They led him into a nearby building. The air-conditioning was running full blast. It was downright chilly by Wili's standards. But Allison was there, dressed in vaguely military-looking shirt and pants, directing some sort of packing operation. Her men were filling large cartons with plastic disks — old-world memory devices, Wili suspected. Allison was concentrating on the job, smiling and intent. For an instant Wili had that old double vision, was seeing his other friend with this body... the one who never really existed. The mortal had outlived the ghost.

Then the worker beside him said diffidently, "Captain Parker?" and the spell was broken.

Allison looked up and grinned broadly. "Hey, Wili!" She walked over and draped an arm across his shoulders. "I've been so busy this last week, I haven't seen any of my old friends. What's happening?" She led him toward an interior doorway, paused there and said over her shoulder, "Finish Series E. I'll be back in a few minutes." Wili smiled to himself. From the day of victory, Allison had made it clear she wouldn't tolerate second-class citizenship. Considering the fact that she was their only expert on twentieth century military intelligence, the Tinkers had little choice but to accept her attitude.

As they walked down a narrow hall, neither spoke. Allison's office was a bit warmer than the outer room, and free of fan noises. Her desk was covered with printouts. A Peacer display device sat at its center. She waved him to a seat and patted the display. "I know, everything they have here is childish by Tinker standards. But it works and at least I understand it."

"Allison, a-are you going to drop out, too?" Wili blurted out.

The question brought her up short. "Drop out? You mean bobble up? Not on your life, kiddo. I just came back, remember? I have a lot to do." Then she saw how seriously he meant the question. "Oh, Wili. I'm sorry. You know about Mike and Paul, don't you?" She stopped, frowned at some sadness of her own. "I think it makes sense for them to go, Wili. Really.

"But not for me." The enthusiasm was back in her voice. "Paul talks about this battle being just Round One of some `war through time.' Well, he's wrong about one thing. The first round was fifty years ago. I don't know if those Peacer bastards are responsible for the plagues, but I do know they destroyed the world we had. They did destroy the United States of America." Her lips settled into a thin line.

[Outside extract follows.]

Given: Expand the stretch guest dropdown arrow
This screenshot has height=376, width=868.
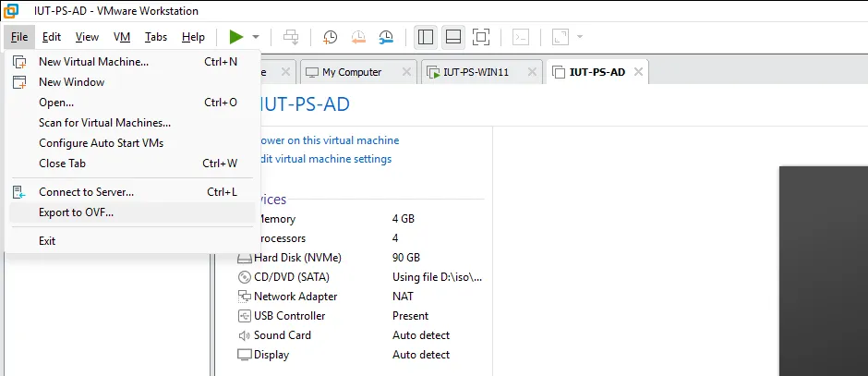Looking at the screenshot, I should point(580,37).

"I'm going back over their records. I'm going to identify every single bobble they cast during the takeover. I'll bet there are more than a hundred thousand of my people out there in stasis. They're all coming back into normal time during the next few years. Paul has a program that uses the Peacer logs to compute exactly when. Apparently, all the projections were for fifty/sixty years, with the smallest bursting first. There's still Vandenberg and Langley and dozens more. That's a pitiful fraction of the millions we once were, but I'm going to be there and I'm going to save all I can."

"Save?"

She shrugged. "The environment around the bobbles can be dangerous the first few seconds. I was nearly killed coming out. They'll be disoriented as hell. They have nukes in there; I don't want those fired off in a panic. And I don't know if your plagues are really dead. Was I just lucky? I'm going to have to dig up some bioscience people."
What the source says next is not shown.